А Герман на нас внимательно смотрел – с чего это мы? Что смешного в этой сцене? Потом уже смеялся и он, и вся группа. Позже я говорила эти слова в сторону, чтобы только не глядеть на Никулина».
Гурченко во время работы над фильмом переживала трудный период – незадолго до этого она потеряла горячо любимого отца. «В этой картине я испытала рядом с Юрием Владимировичем много минут добра, – вспоминает актриса. – Он разрешил мне называть его папой. Так получилось, что со временем он оказался единственным человеком, к которому я могла обратиться с просьбой. Я знала, что он меня поймет так, как надо».
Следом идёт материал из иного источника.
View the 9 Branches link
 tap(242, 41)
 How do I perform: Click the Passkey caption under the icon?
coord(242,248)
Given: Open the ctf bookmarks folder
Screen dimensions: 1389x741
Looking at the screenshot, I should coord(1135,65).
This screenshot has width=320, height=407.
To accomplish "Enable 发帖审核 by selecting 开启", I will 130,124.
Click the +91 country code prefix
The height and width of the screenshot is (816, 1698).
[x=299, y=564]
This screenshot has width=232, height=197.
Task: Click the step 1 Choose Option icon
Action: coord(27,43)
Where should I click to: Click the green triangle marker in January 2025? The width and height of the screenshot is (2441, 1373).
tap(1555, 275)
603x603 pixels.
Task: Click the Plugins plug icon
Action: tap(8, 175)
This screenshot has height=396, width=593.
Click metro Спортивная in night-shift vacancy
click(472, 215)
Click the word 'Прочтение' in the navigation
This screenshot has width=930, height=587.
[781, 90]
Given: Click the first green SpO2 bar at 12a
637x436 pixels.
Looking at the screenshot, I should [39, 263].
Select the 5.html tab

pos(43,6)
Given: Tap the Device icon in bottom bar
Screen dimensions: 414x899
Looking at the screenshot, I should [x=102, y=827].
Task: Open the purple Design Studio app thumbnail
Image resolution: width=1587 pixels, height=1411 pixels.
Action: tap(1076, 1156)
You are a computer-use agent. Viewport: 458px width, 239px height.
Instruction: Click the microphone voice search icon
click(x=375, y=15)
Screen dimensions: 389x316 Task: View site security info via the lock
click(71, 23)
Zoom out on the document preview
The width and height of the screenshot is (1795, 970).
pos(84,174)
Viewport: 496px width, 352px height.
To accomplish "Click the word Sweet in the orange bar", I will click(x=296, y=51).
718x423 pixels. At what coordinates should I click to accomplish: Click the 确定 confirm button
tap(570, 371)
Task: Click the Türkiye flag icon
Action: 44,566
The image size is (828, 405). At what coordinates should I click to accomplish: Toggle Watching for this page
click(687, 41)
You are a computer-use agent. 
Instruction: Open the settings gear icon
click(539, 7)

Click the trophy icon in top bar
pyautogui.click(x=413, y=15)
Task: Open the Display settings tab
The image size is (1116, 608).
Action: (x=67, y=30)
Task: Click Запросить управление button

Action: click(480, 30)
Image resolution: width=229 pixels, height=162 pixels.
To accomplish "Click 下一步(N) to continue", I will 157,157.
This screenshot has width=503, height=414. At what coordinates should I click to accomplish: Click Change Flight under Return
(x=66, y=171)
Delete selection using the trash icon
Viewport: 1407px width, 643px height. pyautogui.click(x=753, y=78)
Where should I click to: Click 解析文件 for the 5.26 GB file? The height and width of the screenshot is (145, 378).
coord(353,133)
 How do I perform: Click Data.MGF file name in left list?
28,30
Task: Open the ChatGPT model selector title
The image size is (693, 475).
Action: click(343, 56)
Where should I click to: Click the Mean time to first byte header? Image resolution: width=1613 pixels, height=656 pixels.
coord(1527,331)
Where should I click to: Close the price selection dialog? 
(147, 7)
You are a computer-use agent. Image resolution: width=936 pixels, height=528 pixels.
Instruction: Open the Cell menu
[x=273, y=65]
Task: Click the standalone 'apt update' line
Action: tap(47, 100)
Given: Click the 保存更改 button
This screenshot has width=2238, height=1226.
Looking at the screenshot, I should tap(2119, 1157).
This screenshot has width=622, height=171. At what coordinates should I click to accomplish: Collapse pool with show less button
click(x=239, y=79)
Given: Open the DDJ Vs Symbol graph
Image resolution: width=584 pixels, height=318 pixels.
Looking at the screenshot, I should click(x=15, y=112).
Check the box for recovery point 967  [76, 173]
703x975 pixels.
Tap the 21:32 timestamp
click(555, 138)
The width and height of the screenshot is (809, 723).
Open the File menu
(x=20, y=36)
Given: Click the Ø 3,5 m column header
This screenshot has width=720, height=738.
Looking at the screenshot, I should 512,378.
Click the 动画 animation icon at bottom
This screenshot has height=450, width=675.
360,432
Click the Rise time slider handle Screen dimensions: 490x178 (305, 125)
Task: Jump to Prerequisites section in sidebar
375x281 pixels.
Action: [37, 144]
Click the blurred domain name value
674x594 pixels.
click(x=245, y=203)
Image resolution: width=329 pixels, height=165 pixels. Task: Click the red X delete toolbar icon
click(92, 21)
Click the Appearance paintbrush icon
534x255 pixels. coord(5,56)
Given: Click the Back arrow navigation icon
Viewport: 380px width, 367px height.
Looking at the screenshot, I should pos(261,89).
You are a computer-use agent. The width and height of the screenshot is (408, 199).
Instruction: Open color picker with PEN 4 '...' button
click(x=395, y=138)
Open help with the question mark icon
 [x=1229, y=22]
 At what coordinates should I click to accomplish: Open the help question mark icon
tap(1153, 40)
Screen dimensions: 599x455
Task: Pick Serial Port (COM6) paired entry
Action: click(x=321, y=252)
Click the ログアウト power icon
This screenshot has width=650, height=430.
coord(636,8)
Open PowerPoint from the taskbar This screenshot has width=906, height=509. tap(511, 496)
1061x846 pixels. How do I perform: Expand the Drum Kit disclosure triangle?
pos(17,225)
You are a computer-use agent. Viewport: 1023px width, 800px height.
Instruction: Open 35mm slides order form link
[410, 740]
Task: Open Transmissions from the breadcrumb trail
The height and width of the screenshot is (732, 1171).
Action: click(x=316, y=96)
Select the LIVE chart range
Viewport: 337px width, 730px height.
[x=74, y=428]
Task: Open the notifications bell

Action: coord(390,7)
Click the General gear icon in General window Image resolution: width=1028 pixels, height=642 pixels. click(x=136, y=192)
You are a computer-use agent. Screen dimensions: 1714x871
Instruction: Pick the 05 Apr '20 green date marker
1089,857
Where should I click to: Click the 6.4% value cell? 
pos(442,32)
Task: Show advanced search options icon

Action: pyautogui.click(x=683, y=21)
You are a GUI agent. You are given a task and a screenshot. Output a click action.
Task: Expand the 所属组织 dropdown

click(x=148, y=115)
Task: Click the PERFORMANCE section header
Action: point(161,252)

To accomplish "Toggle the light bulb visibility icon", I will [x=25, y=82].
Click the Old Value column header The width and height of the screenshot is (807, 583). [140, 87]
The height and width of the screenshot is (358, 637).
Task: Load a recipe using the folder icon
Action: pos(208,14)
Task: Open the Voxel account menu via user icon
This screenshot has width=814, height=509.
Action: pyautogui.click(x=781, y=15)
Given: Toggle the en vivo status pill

Режиссер упрямо добивался правды во всем. Однажды в Ташкенте снимали эпизод заводского митинга и никак не могли вызвать нужного эмоционального подъема у пятитысячной массовки. «Тогда я попросил включить через все динамики запись песни «Вставай, страна огромная», – рассказывает Герман. – Ударила музыка, и случилось чудо.
Люди стали другими, изменились выражения лиц. Можно было снимать один, другой, третий дубль, средние и крупные планы. Никогда, ни в одной из моих картин не возникало на съемке такого удивительного, приподнятого, святого состояния».
Необходимо сказать несколько слов и об участниках массовых сцен. Как известно, Герман всегда был требователен к актерам массовки, не меньше, чем к главным исполнителям. На поиск ярких, колоритных людей у ассистентов порой уходили недели. А режиссер обосновывал такие старания следующим образом: «Мы, прежде всего, отбирали лица, которые, как говорится, царапали душу… которые чем-то притягивают, задевают, занимая на экране секунды, запоминаются». Так, например, подбирали пятитысячную массовку для сцены митинга в цеху. При этом интересно, что на время съемок завод оцепила милиция, поскольку измученные дублями люди пытались разбежаться.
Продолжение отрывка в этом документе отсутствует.